In his speech, Mr. Geithner called the problem a “damaging dynamic” and a collective problem that “requires a collective approach to solve.”
Later, in a question-and-answer session, Mr. Geithner said that “China will be less likely to move, to allow its currency to appreciate more rapidly, if it’s not confident that other countries will move with it.”
China did not appear to be in the mood to be flexible on Wednesday. In Brussels, Premier Wen Jiabao criticized European Union leaders who have called for a stronger Chinese currency. “Europe shouldn’t join the choir,” he told a business conference, according to Bloomberg News. If the renminbi “isn’t stable, it will bring disaster to China and the world.” If China were to increase the renminbi “by 20 to 40 percent as some people are calling for, many of our factories will shut down and society will be in turmoil.”
Mr. Geithner’s warnings were echoed, in crucial respects, by the I.M.F., which released its latest World Economic Outlook on Wednesday.
“The world economic recovery is proceeding,” the I.M.F. chief economist, Olivier J. Blanchard, said at a news conference. “But it is an unbalanced recovery, sluggish in advanced countries, much stronger in emerging and developing countries.”
As many as 210 million people worldwide may be unemployed, an increase of more than 30 million since 2007, the report found. Three-fourths of the increase has been in the most-developed economies.
In those advanced economies, growth is now projected at 2.7 percent for this year and 2.2 percent for next year — compared with 7.1 percent and 6.4 percent, respectively, for emerging and developing economies.
Developing Asia, which does not include Japan, South Korea and Taiwan, is expected again to lead the world in growth, with projected rates of 9.4 percent this year and 8.4 percent next year.
The fund left its growth projections for China — 10.5 percent this year and 9.6 percent next year, the highest of any major economy — unchanged from July.

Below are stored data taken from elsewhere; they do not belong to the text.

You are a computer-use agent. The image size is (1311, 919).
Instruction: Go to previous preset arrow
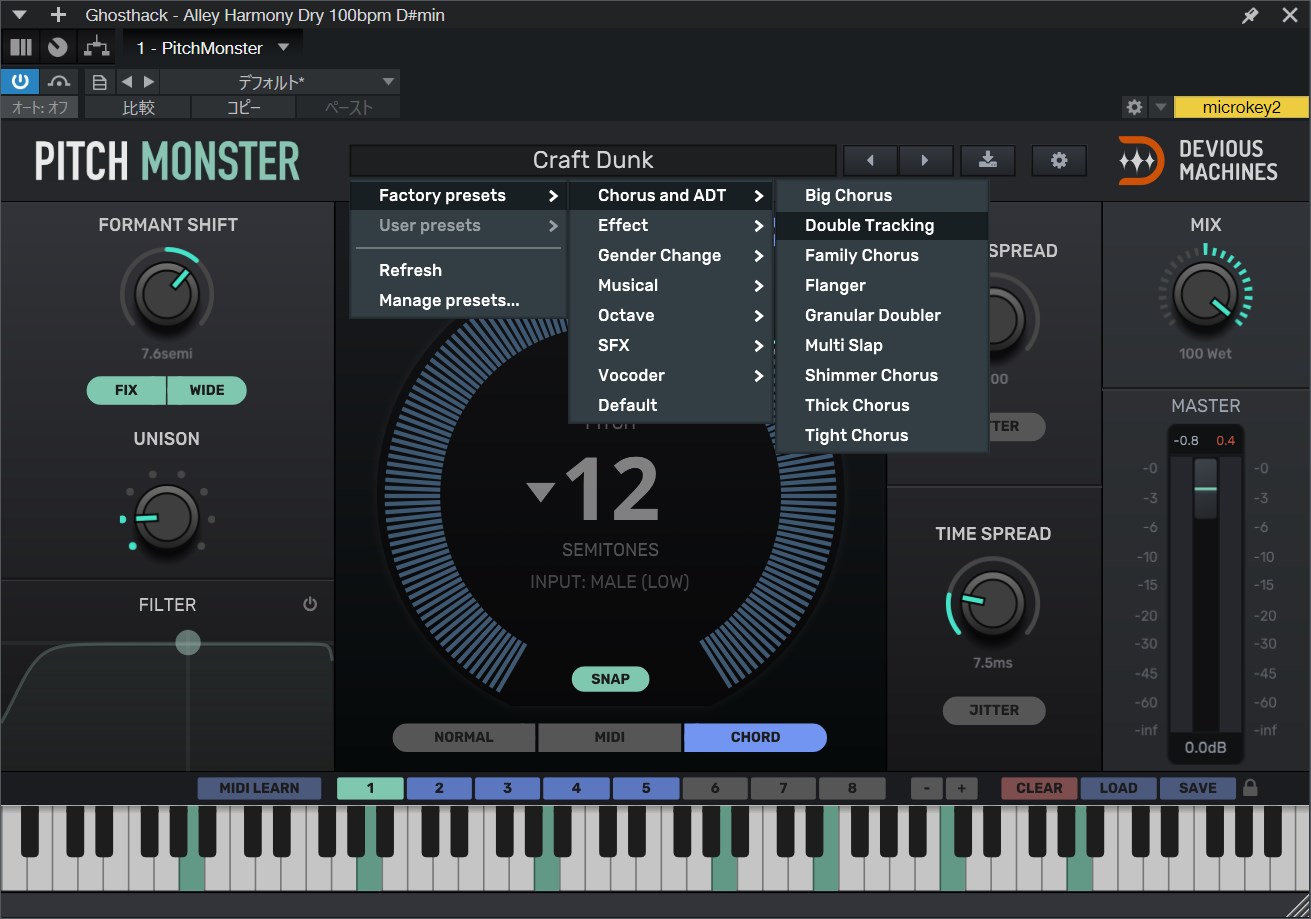coord(870,160)
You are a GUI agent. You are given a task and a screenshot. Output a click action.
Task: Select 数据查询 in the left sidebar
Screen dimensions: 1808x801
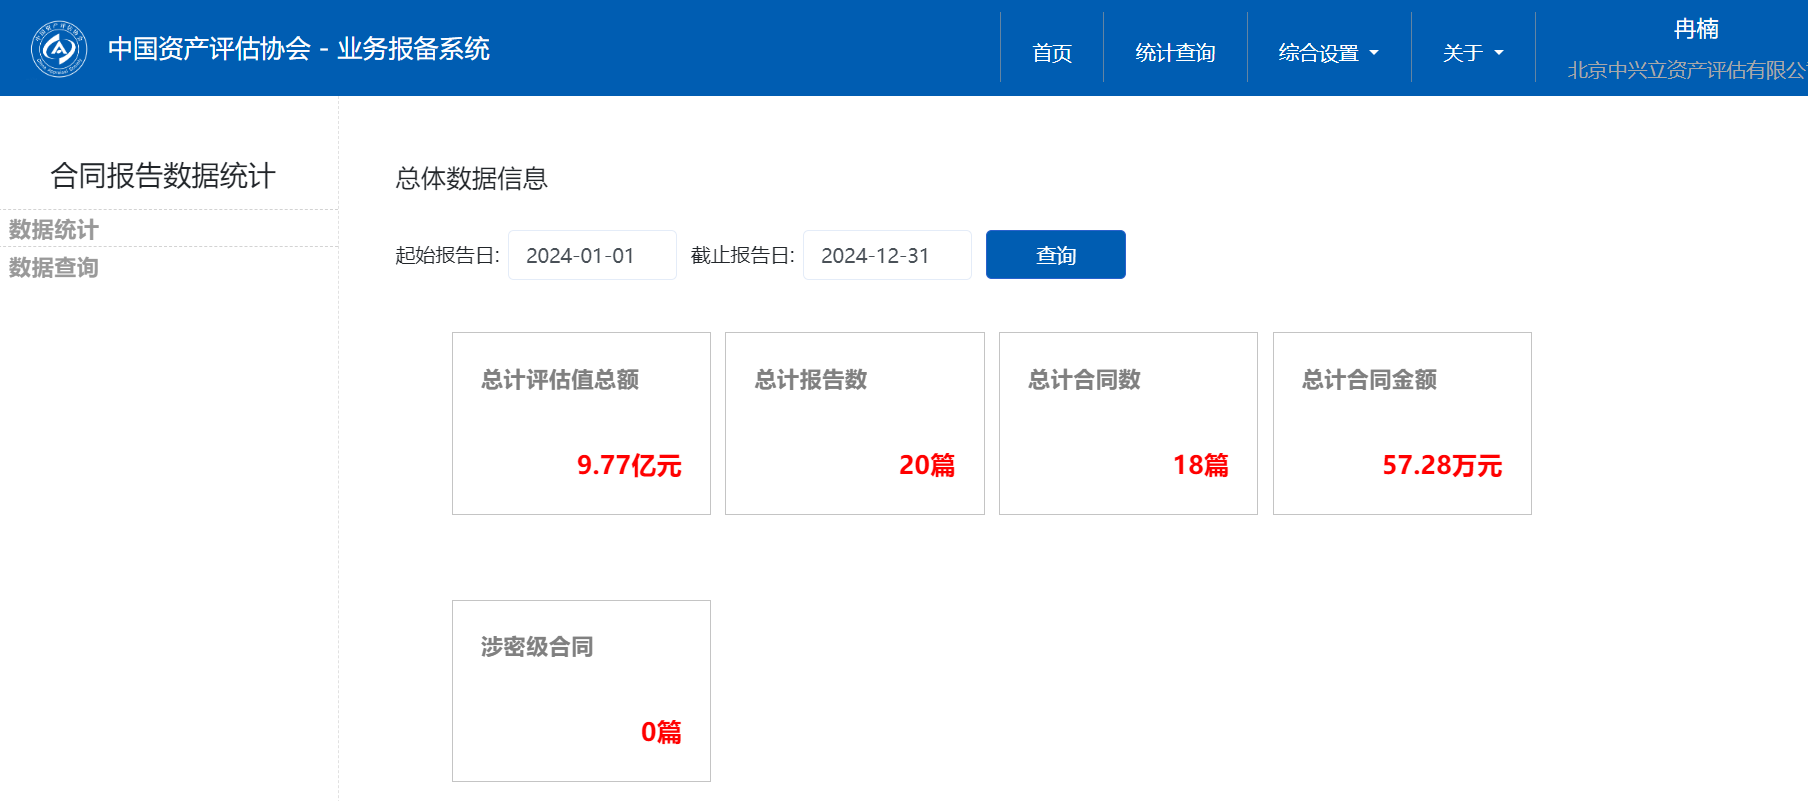pos(54,267)
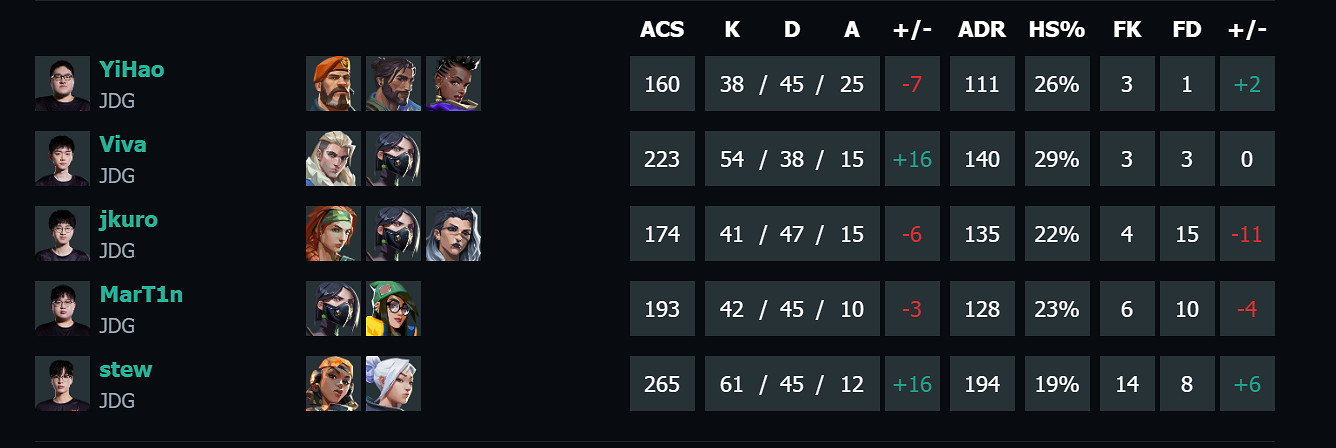Image resolution: width=1336 pixels, height=448 pixels.
Task: Open the Viva player name link
Action: (122, 145)
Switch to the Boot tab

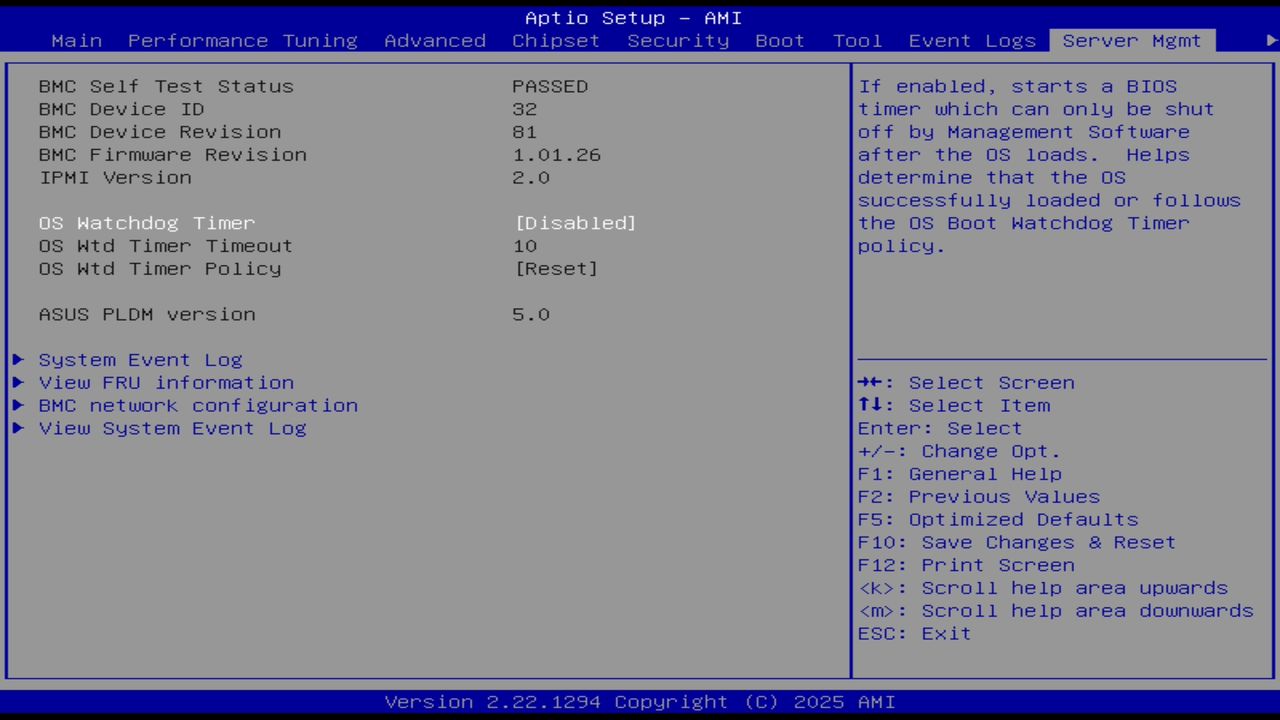pyautogui.click(x=780, y=40)
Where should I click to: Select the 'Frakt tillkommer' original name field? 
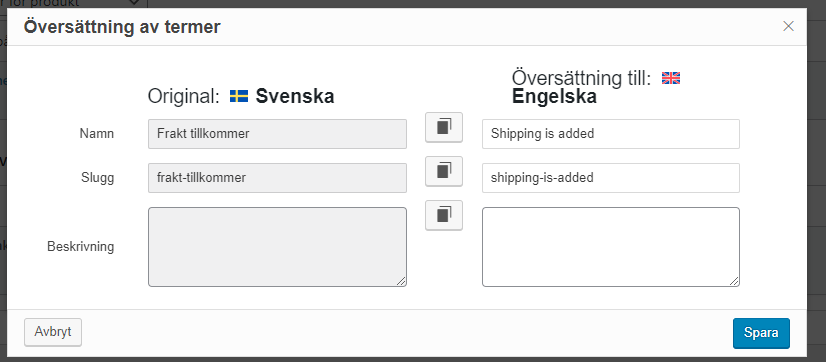pos(277,134)
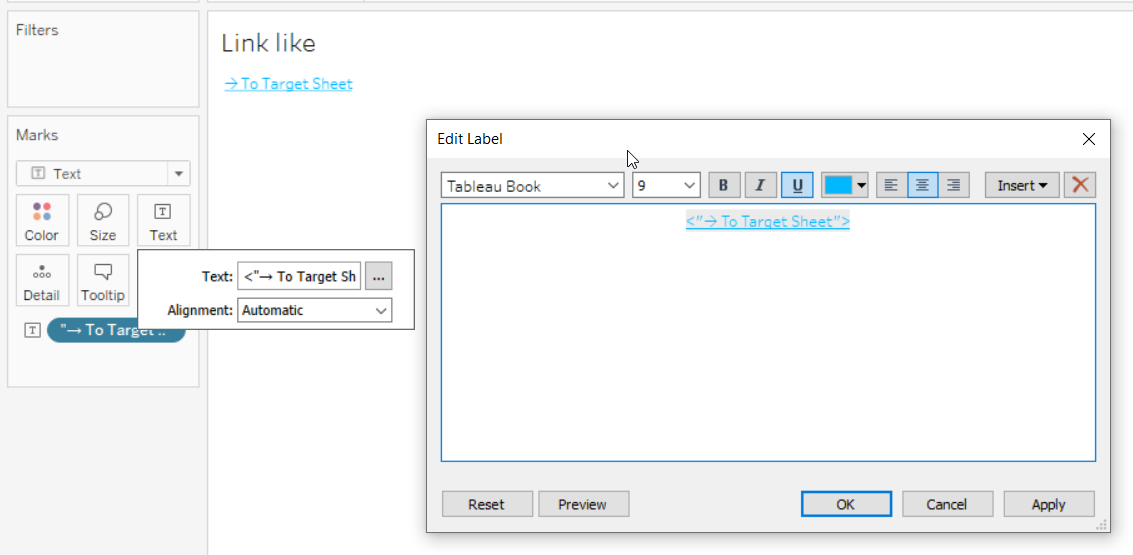The height and width of the screenshot is (555, 1133).
Task: Toggle underline formatting
Action: click(796, 185)
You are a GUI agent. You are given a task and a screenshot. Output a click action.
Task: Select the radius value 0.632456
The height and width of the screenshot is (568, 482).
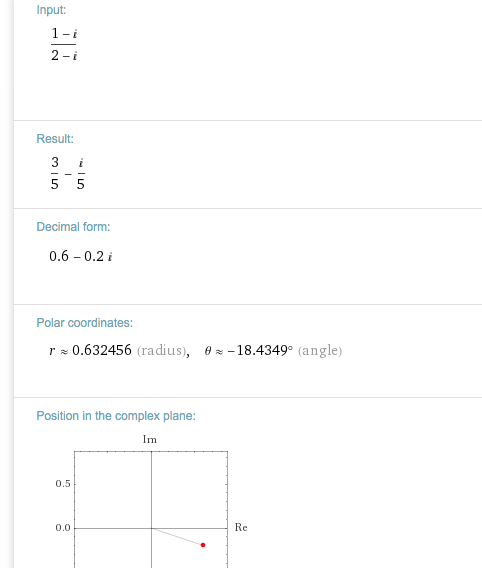(x=102, y=350)
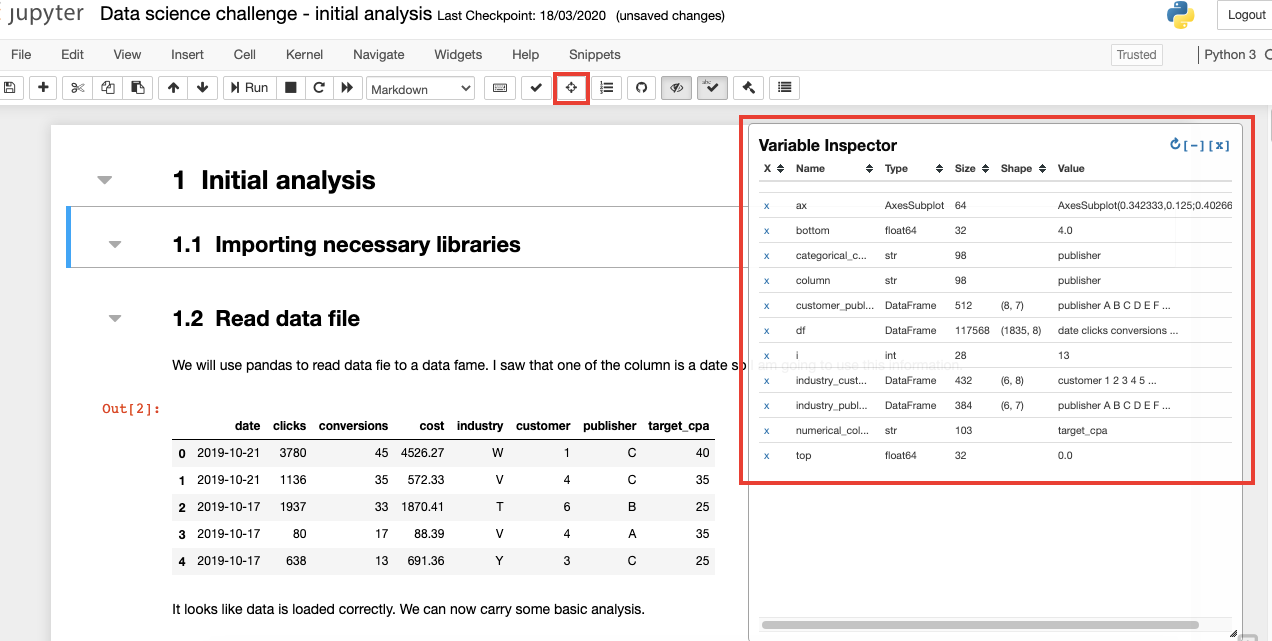This screenshot has height=641, width=1272.
Task: Paste cells below using the paste icon
Action: tap(137, 88)
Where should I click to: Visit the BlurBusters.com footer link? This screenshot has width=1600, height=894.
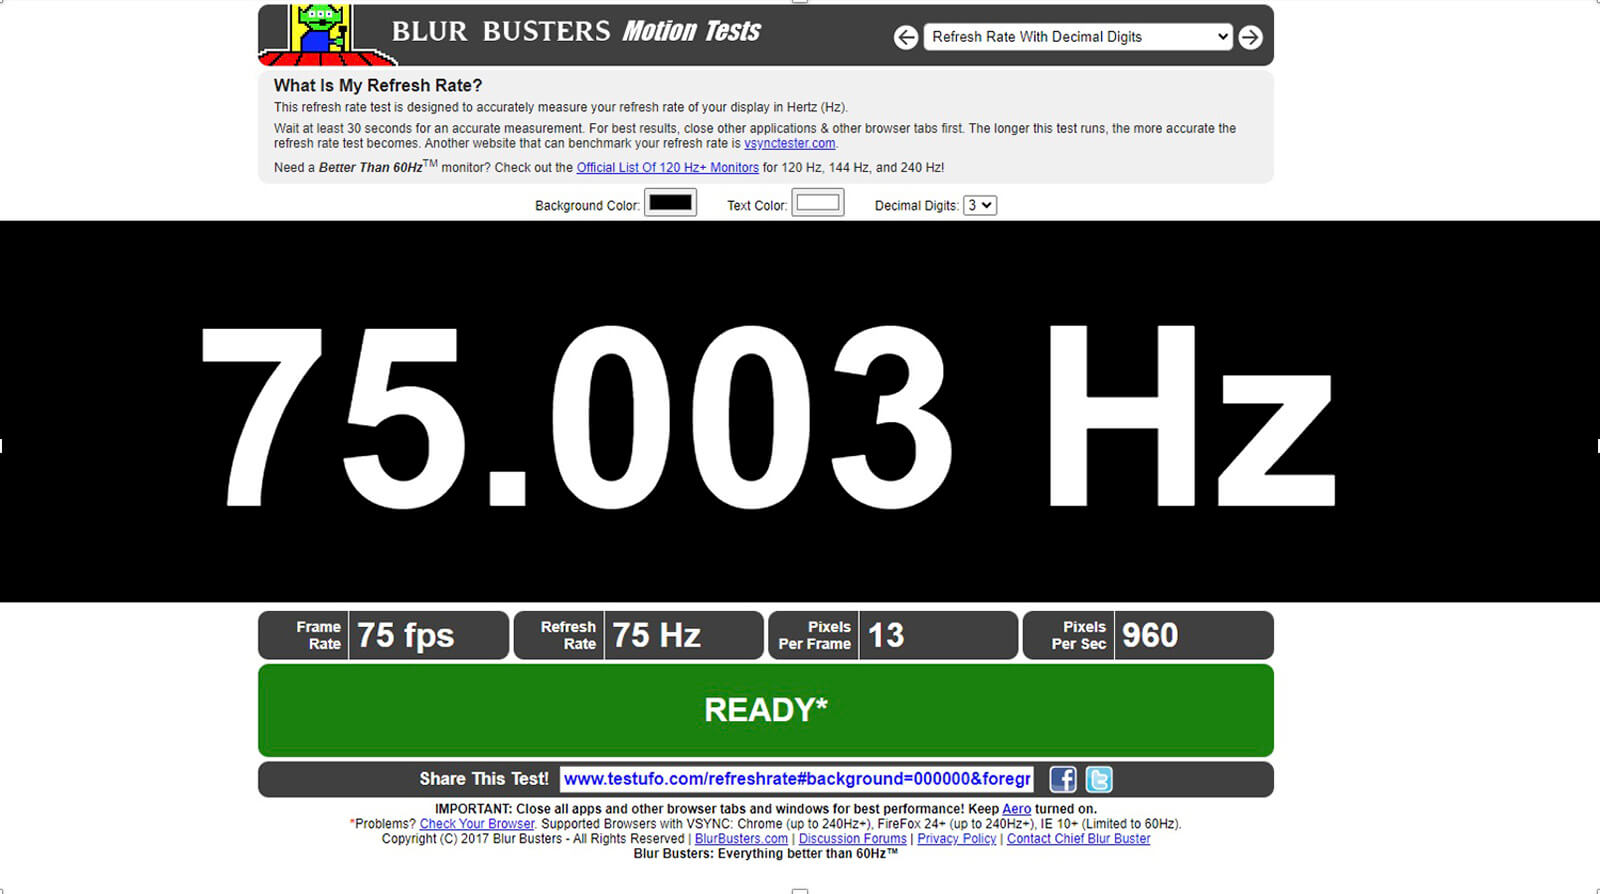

The fund slightly revised downward its projections for the United States, whose economy is projected to grow 2.6 percent this year and 2.3 percent next year. The euro area’s economy is expected to expand 1.7 percent this year and 1.5 percent next year.
The European projections were a slight uptick from July projections, largely on account of stronger-than-forecast growth in Germany, whose economy is expected to expand by 3.3 percent this year and 2 percent next year.
The biggest economies need to carefully calibrate efforts to restrain government deficits and debts without derailing the recovery by cutting off fiscal support too sharply, Mr. Blanchard said.
“If growth were to slow or even stop in advanced countries, emerging market countries would have a hard time decoupling,” he said, emphasizing the interconnectedness of the world economy. “The need for careful design at the national level, and coordination at the global level, may be even more important today than they were at the peak of the crisis a year and a half ago.”
In his remarks at the Brookings Institution, Mr. Geithner suggested that the European debt crisis had caused an overreaction.
“What happened in Europe in the spring was very, very damaging,” he said. The euro zone nations “took a long time, far too long” to agree to support their most heavily indebted members. The result, he said, was doubts about “whether Europe had the will or the ability to stand behind their members” and “an exaggerated shift” toward restraint in the healthier, bigger economies.
Mr. Geithner said it was critical to distinguish countries like Greece, Ireland, Portugal and Spain, which he said “had no choice but to move very, very aggressively” to cut spending, from bigger, less indebted economies like the United States, which continue to enjoy very low interest rates for long-term borrowing, giving them more short-term room to maneuver.
But he also conceded that it was imperative for Congress and the administration to reach agreement on long-term measures to reduce the American deficit and stabilize the nation’s public debt level.